## START DOCUMENT EXCERPT

What is a clothlet?

When learning about pigments, you come across the word “clothlet”. So what exactly does that term mean? Generally, a clothlet is simply a small cloth infused with a colored pigment that is extracted from the cloth and makes a transparent paint or wash for use in illumination and drawing. These pigments seem to all be botanical. The pigment may be from flower petals, berries, or seed pods. To use them, the clothlets are moistened with a binder like liquid gum arabic or egg glair. These clothlets may be dried and saved between the pages of a book or in a little bag or stored still moist. Often these pigments are called turnsole, which can be confusing because turnsole can also refer to several plants (Chrosophora tinctoria and Heliotropium sp.) which turn towards the sun. Let’s take a look at a some of these clothlet recipes.

## END DOCUMENT EXCERPT
## START DATASET RECORDS

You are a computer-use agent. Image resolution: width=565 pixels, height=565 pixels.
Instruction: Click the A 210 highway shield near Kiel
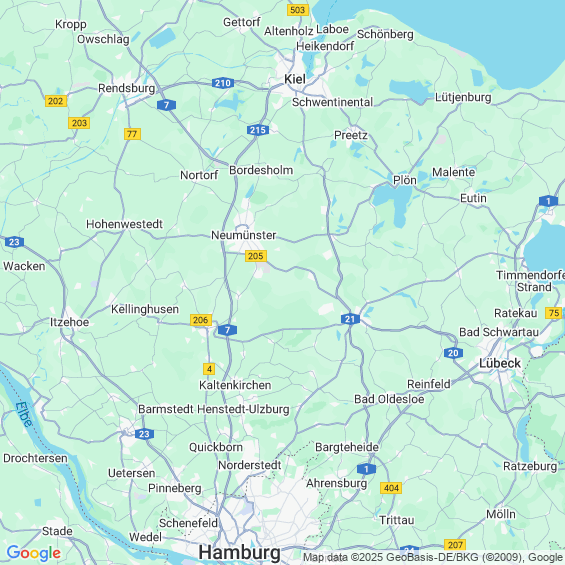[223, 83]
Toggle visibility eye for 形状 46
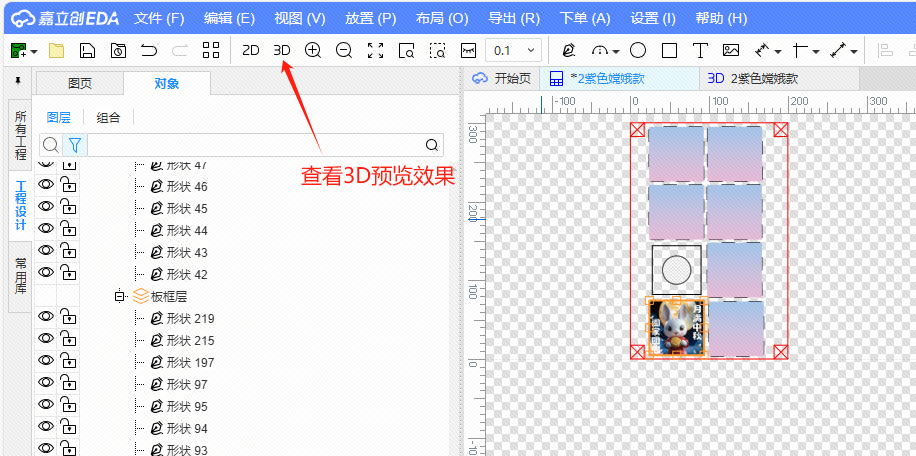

## END DATASET RECORDS
## START DATASET RECORDS

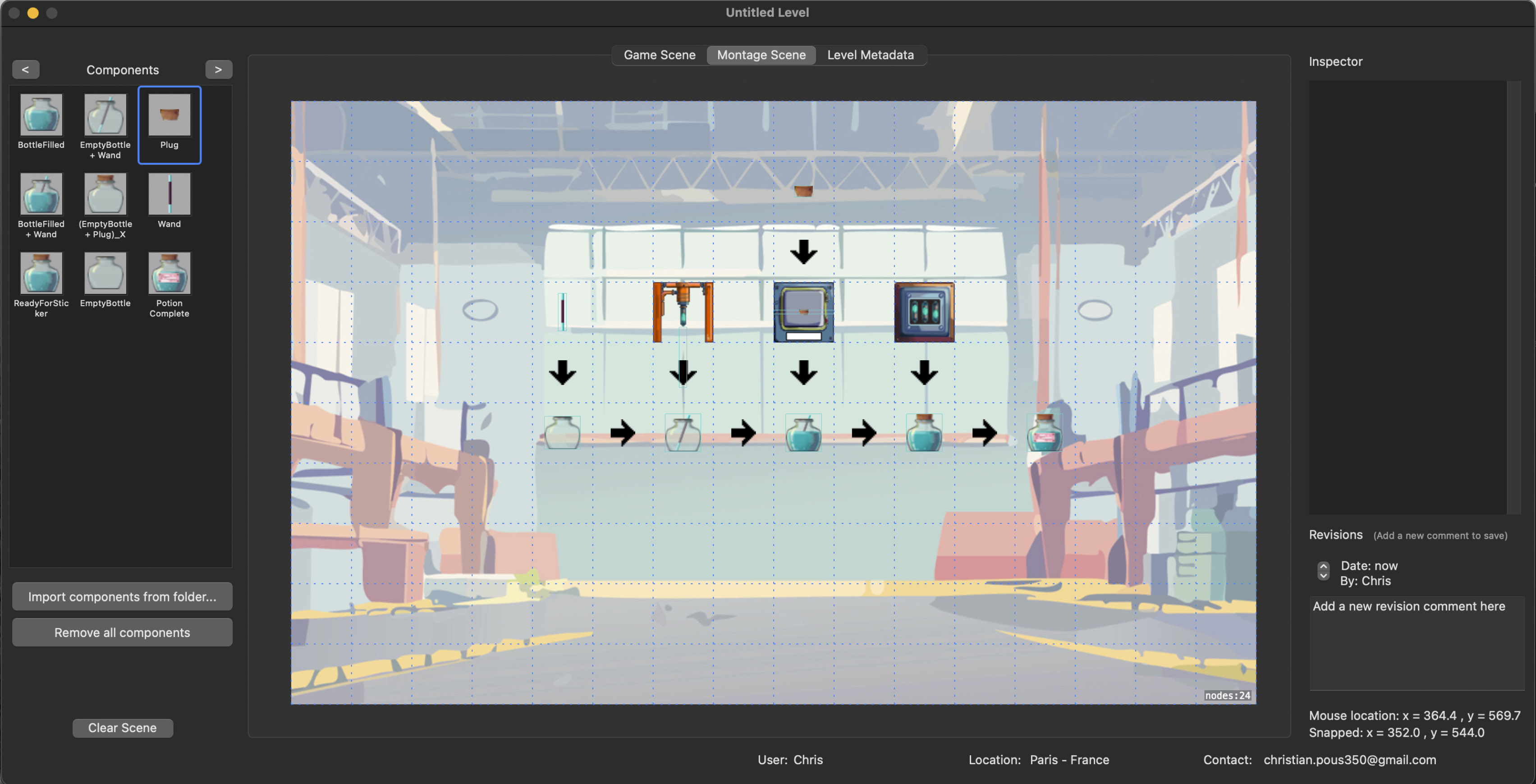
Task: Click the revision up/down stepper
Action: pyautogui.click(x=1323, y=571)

## END DATASET RECORDS

# WRITTEN TASK 1
Rewrite the clothlet passage starting at "When learning about" and ending at "these clothlet recipes.", replacing "egg glair" with "egg white".
# WRITTEN TASK 2
For each statement, say yes or no based on the clothlet passage and quote the words that decide it: (a) The pigment in a clothlet may come from flower petals, berries, or seed pods. (b) Clothlets must be stored dry. (c) The pigment from a clothlet makes an opaque paint.
# WRITTEN TASK 3
List every source of clothlet pigment that the clothlet passage names.

# REPLY 1
When learning about pigments, you come across the word “clothlet”. So what exactly does that term mean? Generally, a clothlet is simply a small cloth infused with a colored pigment that is extracted from the cloth and makes a transparent paint or wash for use in illumination and drawing. These pigments seem to all be botanical. The pigment may be from flower petals, berries, or seed pods. To use them, the clothlets are moistened with a binder like liquid gum arabic or egg white. These clothlets may be dried and saved between the pages of a book or in a little bag or stored still moist. Often these pigments are called turnsole, which can be confusing because turnsole can also refer to several plants (Chrosophora tinctoria and Heliotropium sp.) which turn towards the sun. Let’s take a look at a some of these clothlet recipes.

# REPLY 2
(a) Yes: "The pigment may be from flower petals, berries, or seed pods."
(b) No: "These clothlets may be dried and saved between the pages of a book or in a little bag or stored still moist."
(c) No: "makes a transparent paint or wash for use in illumination and drawing"

# REPLY 3
flower petals, berries, seed pods